* **EXERCISE OBJECTIVE**
Look through the listing below for the word "pixels" and copy every line where it occurs.

* **DATASET EXTRACT**
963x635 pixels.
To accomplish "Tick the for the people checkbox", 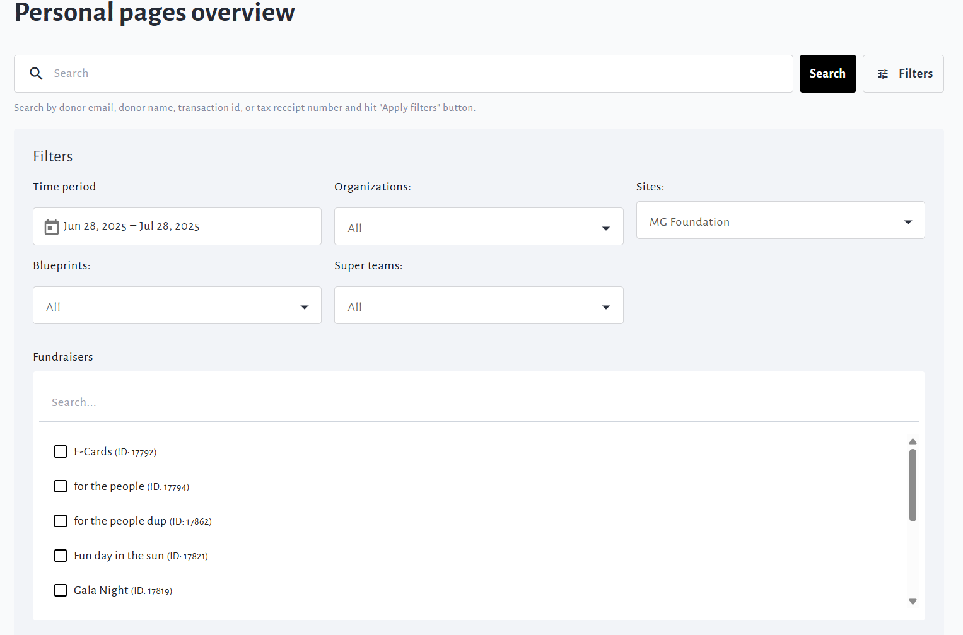I will [61, 486].
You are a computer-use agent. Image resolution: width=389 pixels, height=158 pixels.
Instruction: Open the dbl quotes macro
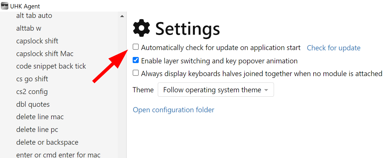(x=33, y=104)
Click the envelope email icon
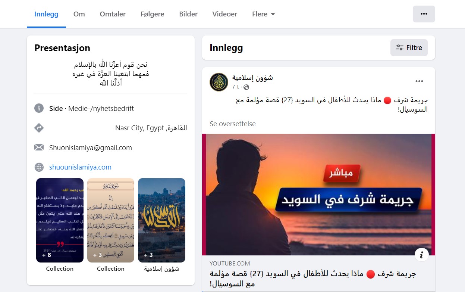This screenshot has width=465, height=292. (39, 147)
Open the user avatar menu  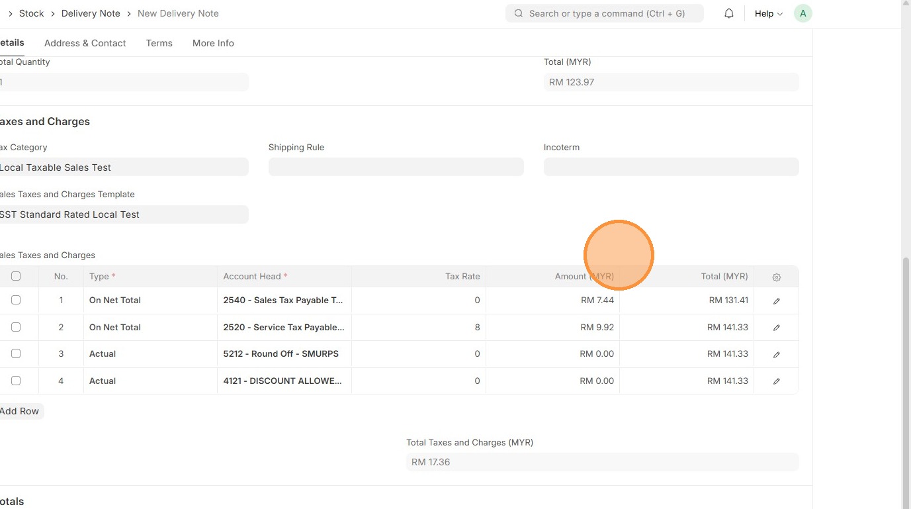point(803,13)
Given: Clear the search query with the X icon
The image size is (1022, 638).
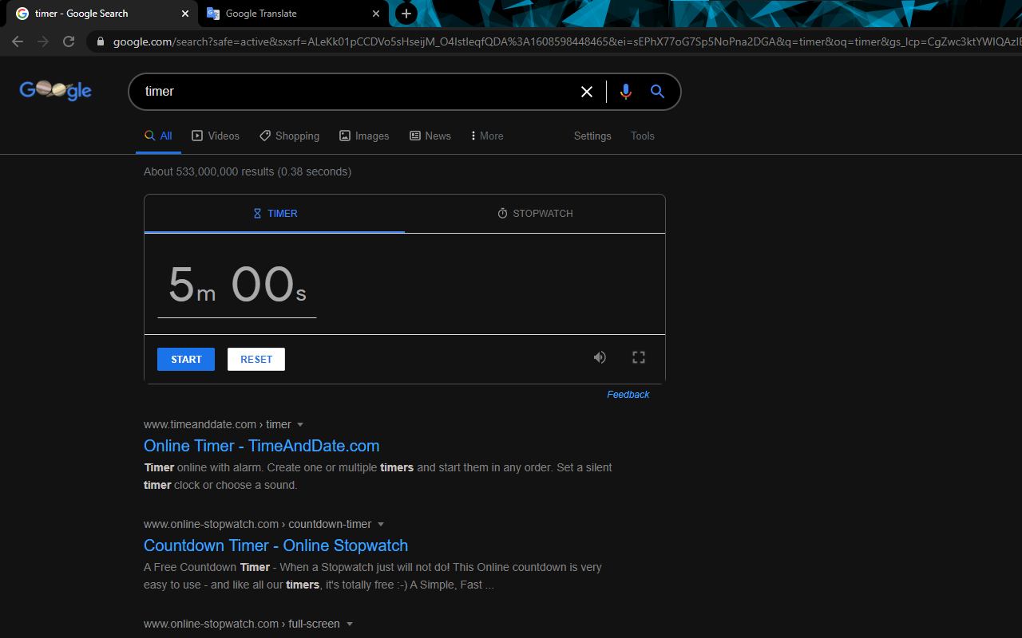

* **TASK RESPONSE**
963x635 pixels.
You are a computer-use agent. Image resolution: width=389 pixels, height=158 pixels.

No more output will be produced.